Further Evidence for Multiple Forms of an N-Methyl-d-Aspartate Recognition Domain in Rat Brain Using Membrane Binding Techniques

Abstract— Pretreatment with sulfhydryl-reactive agents, such as N-ethylmaleimide and p-chloromercuriphenylsul-fonic acid, invariably resulted in marked inhibition of the binding of dl -(E)-2-amino-4-³H]propyl-5-phosphono-3-pentenoic acid (³H]CGP 39653), a competitive antagonist at an N-methyl-d -aspartate (NMDA)-sensitive subclass of central excitatory amino acid receptors, in brain synaptic membranes extensively washed and treated with Triton X-100, but did not significantly affect the binding of L-³H]-glutamic acid (³H]Glu), an endogenous agonist.

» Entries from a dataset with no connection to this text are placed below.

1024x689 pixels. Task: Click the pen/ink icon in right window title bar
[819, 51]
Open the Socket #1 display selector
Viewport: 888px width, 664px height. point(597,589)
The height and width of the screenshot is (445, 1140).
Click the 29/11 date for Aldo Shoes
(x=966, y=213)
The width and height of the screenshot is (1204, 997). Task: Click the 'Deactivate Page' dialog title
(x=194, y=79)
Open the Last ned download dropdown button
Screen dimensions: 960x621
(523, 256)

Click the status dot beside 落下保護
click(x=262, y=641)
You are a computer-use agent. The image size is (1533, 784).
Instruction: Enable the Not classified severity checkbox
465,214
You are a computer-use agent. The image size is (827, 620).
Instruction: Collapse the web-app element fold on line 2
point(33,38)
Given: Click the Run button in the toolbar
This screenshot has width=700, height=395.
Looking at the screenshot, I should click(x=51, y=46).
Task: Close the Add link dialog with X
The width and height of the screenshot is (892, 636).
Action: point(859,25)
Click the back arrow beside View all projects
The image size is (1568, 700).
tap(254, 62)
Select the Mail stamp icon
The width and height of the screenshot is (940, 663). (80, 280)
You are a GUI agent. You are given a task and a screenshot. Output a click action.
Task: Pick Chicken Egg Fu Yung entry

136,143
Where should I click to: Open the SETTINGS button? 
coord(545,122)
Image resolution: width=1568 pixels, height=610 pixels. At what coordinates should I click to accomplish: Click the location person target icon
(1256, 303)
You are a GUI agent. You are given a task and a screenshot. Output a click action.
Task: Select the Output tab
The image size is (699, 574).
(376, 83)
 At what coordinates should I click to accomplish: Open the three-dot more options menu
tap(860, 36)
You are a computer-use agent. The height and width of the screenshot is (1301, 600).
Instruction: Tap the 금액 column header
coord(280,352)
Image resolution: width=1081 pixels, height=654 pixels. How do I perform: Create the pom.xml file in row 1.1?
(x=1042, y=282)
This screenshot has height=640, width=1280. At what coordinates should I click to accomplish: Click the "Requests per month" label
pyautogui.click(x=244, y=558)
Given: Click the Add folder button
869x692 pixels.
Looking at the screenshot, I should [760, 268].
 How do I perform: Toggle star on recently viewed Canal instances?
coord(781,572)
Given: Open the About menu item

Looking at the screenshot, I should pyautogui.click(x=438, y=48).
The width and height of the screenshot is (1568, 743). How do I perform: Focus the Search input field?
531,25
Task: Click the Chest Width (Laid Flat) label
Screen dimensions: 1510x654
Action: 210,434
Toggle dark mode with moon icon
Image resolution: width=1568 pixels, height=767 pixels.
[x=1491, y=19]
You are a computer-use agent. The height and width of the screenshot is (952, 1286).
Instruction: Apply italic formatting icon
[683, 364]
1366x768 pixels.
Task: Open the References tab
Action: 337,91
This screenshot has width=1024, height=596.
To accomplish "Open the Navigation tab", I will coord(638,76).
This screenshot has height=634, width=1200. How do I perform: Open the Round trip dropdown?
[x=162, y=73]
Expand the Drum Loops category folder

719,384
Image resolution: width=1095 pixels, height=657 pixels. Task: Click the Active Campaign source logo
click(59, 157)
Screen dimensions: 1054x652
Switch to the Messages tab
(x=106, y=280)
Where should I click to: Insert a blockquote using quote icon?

The pre-treatment was effective in reducing the binding of ³H]-CGP 39653 at equilibrium, without altering the initial association rate, and decreased the affinity for the ligand. Pretreatment with sulfhydryl-reactive agents also enhanced the potencies of NMDA agonists to displace ³H]-CGP 39653 binding and attenuated those of NMDA antagonists, but had little effect on the potencies of the agonists and antagonists to displace ³H]Glu binding. The binding of both ³H]CGP 39653 and ³H]Glu was similarly sensitive to pretreatment with four different proteases in Tritontreated membranes, whereas pretreatment with phospho-lipase A₂ or C markedly inhibited ³H]CGP 39653 binding without altering ³H]Glu binding. Moreover, both phospho-lipases not only induced enhancement of the abilities of NMDA agonists to displace the binding of ³H]CGP 39653 and ³H]Glu, but also caused diminution of those of NMDA antagonists. These results suggest that both sulfhydryl-reactive agents and phospholipases may predominantly interfere with radiolabeling of the NMDA recognition domain in a state favorable to an antagonist by ³H]CGP 39653, with concomitant facilitation of that in an agonist-preferring form by ³H]Glu. The possible presence of multiple forms of the NMDA recognition domain is further supported by these data.